-------- Input material

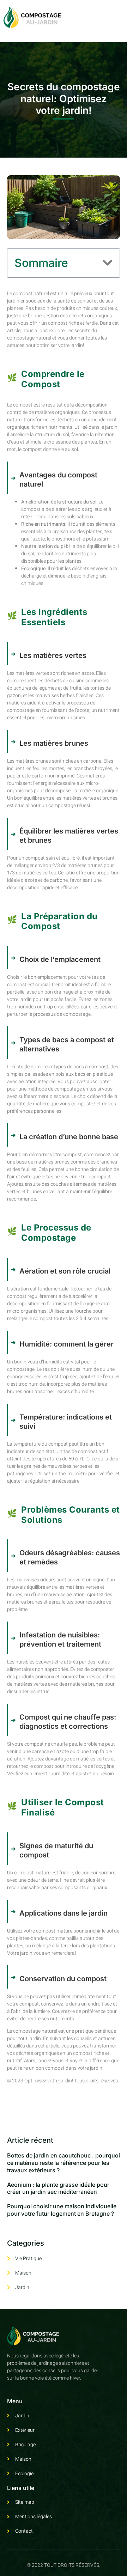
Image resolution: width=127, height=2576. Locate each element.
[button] (108, 262)
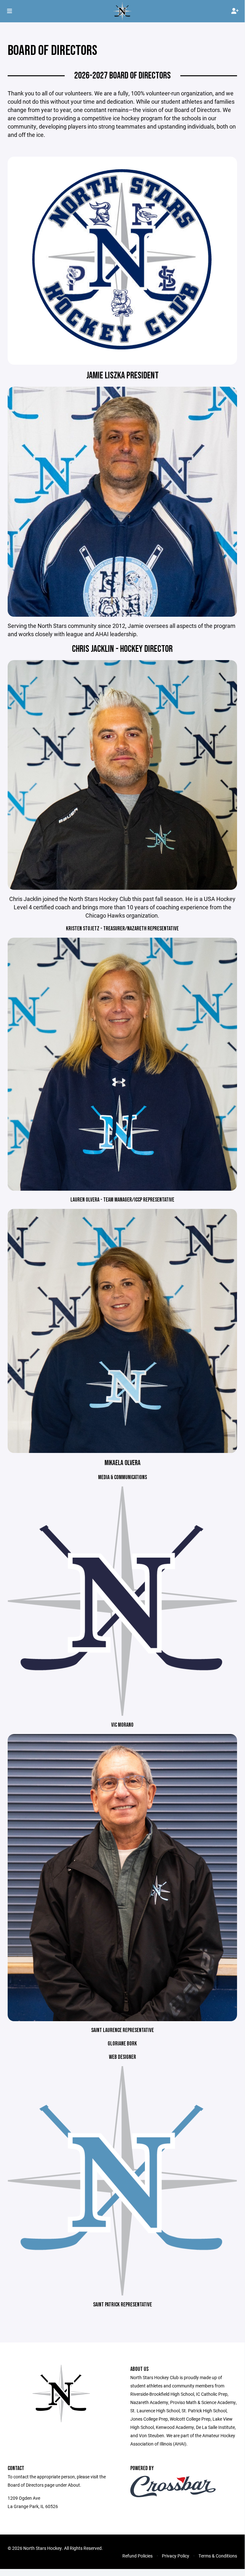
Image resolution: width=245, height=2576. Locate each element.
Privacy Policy (175, 2556)
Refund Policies (137, 2556)
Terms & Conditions (217, 2556)
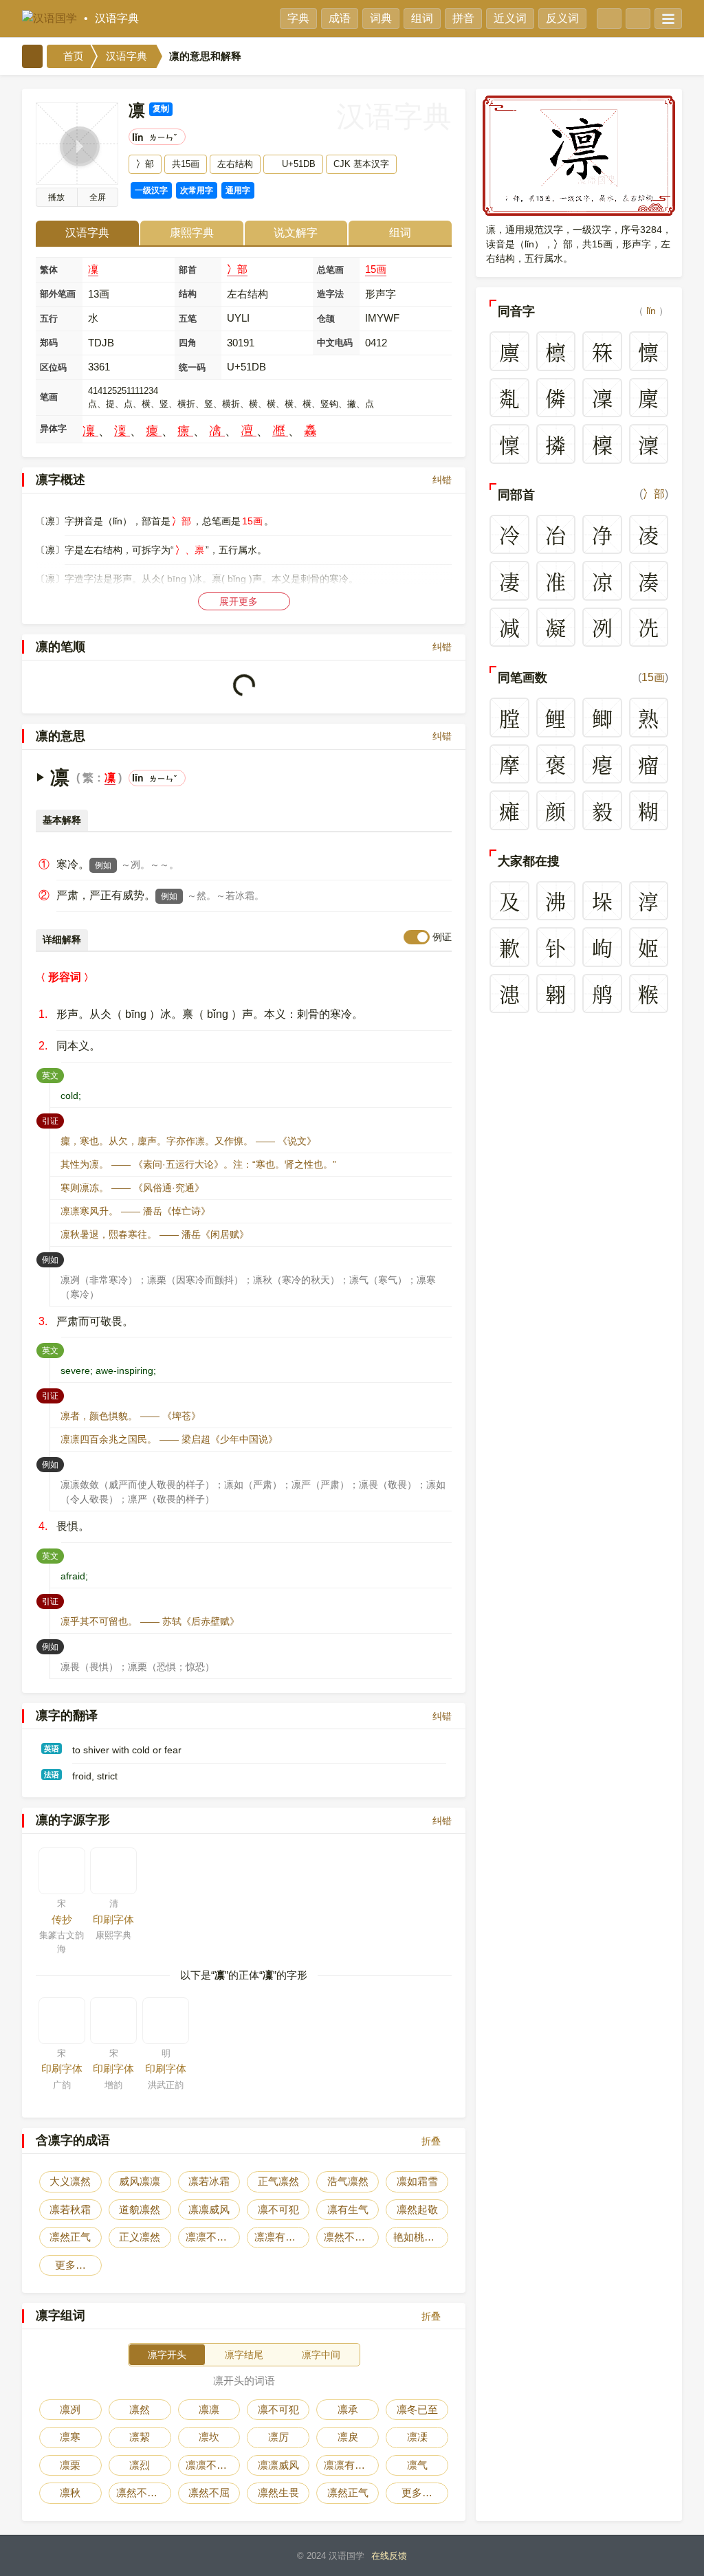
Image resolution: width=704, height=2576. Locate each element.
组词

----------------

**Task objective:** Every line that contains the string "height" should be copied from the entries.

**Result of this task:**
Image resolution: width=127, height=2576. Locate each element.
Image resolution: width=245, height=2576. Locate each element.
Image resolution: width=704, height=2576. Locate each element.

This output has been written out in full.